» Selected excerpt:
★ ★ ★ ★ ★

A uniform force of `(5hati +5hatj)N` acts on particle of mass 1 kg. The particle moves from `r_1 = (3hati + 4hatj)m` to `r_2 = (5hati + 8hatj) m` under this force. The work done by this force is

To solve the problem, we need to calculate the work done by the force acting on the particle as it moves from one position to another. The work done by a force is given by the formula: \[ W = \vec{F} \cdot \vec{d} \] where \( W \) is the work done, \( \vec{F} \) is the force vector, and \( \vec{d} \) is the displacement vector. ### Step-by-Step Solution: 1. **Identify the Force Vector:** The force vector is given as: \[ \vec{F} = 5 \hat{i} + 5 \hat{j} \, \text{N} \] 2. **Identify the Initial and Final Position Vectors:** The initial position vector \( \vec{r_1} \) is: \[ \vec{r_1} = 3 \hat{i} + 4 \hat{j} \, \text{m} \] The final position vector \( \vec{r_2} \) is: \[ \vec{r_2} = 5 \hat{i} + 8 \hat{j} \, \text{m} \] 3. **Calculate the Displacement Vector:** The displacement vector \( \vec{d} \) is calculated by subtracting the initial position vector from the final position vector: \[ \vec{d} = \vec{r_2} - \vec{r_1} = (5 \hat{i} + 8 \hat{j}) - (3 \hat{i} + 4 \hat{j}) \] Simplifying this gives: \[ \vec{d} = (5 - 3) \hat{i} + (8 - 4) \hat{j} = 2 \hat{i} + 4 \hat{j} \, \text{m} \] 4. **Calculate the Work Done:** Now, we can calculate the work done using the dot product of the force vector and the displacement vector: \[ W = \vec{F} \cdot \vec{d} = (5 \hat{i} + 5 \hat{j}) \cdot (2 \hat{i} + 4 \hat{j}) \] Using the properties of the dot product: \[ W = (5 \cdot 2) + (5 \cdot 4) = 10 + 20 = 30 \, \text{J} \] 5. **Conclusion:** The work done by the force is: \[ W = 30 \, \text{J} \]

★ ★ ★ ★ ★

» Supplied information:
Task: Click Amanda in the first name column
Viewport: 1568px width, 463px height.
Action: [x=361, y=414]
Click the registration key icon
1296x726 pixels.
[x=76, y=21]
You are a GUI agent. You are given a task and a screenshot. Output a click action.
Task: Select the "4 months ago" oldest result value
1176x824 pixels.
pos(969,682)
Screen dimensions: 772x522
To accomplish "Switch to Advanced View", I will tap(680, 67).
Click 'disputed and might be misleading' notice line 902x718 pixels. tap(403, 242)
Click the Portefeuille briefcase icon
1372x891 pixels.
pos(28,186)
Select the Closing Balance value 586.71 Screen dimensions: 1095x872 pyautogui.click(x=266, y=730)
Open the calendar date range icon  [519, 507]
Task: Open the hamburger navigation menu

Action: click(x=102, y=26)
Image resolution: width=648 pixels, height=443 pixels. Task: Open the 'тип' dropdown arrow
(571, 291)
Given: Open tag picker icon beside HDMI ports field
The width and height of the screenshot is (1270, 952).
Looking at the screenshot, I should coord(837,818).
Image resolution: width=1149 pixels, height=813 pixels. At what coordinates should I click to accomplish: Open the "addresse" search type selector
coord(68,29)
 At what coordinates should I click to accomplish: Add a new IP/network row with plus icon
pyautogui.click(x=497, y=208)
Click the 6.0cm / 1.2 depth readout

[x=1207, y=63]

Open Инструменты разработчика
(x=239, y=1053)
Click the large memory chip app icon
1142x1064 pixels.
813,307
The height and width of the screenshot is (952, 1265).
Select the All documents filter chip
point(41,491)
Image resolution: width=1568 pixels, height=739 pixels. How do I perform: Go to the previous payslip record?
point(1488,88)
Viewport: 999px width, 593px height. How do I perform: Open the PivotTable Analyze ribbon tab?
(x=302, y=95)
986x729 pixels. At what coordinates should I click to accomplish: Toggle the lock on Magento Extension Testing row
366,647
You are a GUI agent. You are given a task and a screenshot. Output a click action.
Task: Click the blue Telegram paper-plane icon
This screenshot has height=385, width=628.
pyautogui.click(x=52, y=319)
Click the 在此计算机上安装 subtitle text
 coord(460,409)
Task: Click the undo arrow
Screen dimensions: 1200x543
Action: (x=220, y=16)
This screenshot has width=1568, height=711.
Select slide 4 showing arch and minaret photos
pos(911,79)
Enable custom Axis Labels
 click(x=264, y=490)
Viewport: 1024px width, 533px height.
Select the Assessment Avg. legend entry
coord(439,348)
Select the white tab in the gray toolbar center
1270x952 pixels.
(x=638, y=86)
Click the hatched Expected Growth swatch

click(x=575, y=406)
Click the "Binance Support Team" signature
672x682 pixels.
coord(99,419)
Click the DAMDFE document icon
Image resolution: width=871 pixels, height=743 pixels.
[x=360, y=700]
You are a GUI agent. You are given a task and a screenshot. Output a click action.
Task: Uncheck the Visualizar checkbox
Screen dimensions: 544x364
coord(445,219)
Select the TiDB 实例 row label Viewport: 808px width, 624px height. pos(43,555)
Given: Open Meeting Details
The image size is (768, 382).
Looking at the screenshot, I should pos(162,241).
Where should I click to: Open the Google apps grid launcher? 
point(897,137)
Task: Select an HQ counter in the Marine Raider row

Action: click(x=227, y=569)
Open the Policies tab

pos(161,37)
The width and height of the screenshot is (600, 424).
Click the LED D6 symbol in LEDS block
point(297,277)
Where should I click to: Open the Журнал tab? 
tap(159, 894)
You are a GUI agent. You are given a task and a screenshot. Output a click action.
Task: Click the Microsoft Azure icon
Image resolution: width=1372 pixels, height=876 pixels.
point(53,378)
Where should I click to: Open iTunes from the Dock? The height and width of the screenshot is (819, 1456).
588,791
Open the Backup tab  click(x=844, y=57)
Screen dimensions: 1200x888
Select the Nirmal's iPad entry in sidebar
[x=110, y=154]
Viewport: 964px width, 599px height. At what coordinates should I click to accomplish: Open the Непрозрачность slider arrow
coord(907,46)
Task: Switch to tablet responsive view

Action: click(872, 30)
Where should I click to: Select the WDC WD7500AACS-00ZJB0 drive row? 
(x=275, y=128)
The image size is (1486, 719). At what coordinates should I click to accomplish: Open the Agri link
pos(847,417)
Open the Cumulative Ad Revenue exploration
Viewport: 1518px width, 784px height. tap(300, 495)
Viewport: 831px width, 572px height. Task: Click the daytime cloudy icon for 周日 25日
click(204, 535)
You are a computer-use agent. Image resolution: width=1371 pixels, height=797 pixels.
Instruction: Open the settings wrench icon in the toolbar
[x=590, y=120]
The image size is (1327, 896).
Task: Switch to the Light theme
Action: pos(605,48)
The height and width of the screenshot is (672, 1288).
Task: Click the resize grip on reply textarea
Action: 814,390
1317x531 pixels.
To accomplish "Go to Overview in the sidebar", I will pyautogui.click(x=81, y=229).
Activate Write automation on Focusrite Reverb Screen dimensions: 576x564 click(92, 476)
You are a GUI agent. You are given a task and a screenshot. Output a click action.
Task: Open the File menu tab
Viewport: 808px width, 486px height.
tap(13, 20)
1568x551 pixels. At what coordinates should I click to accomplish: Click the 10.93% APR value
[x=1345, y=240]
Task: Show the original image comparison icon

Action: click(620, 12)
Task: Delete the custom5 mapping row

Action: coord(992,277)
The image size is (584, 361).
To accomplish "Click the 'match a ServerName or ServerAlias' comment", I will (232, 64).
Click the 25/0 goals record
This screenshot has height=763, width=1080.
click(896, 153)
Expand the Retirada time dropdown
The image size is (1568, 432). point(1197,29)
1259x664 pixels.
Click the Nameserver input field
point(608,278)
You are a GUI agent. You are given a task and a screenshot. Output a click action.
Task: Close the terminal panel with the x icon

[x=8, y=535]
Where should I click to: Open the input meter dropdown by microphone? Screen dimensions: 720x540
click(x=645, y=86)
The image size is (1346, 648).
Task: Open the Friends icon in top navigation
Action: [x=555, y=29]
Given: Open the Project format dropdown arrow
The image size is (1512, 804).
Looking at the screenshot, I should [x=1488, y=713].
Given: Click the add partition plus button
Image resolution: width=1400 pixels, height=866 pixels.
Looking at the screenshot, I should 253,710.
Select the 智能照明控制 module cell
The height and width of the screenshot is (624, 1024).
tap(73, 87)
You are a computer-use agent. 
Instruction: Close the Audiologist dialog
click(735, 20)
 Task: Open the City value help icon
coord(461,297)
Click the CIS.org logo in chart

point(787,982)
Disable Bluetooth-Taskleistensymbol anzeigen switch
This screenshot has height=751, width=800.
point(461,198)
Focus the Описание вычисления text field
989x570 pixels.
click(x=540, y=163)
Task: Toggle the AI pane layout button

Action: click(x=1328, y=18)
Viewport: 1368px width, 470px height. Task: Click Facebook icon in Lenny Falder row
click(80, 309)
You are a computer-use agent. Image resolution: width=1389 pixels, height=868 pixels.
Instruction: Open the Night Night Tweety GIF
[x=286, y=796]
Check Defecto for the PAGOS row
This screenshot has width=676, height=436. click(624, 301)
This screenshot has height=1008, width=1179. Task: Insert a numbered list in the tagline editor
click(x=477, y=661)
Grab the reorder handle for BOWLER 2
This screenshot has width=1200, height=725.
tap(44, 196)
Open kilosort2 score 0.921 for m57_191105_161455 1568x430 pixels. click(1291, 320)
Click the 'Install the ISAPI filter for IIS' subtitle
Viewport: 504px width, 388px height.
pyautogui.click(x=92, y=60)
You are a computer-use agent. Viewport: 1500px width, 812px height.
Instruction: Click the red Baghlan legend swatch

★ ★ ★ ★ ★

» Directions for this task: List the titles of the numbered steps in the work-done solution, in order.

» Written response:
1. Identify the Force Vector
2. Identify the Initial and Final Position Vectors
3. Calculate the Displacement Vector
4. Calculate the Work Done
5. Conclusion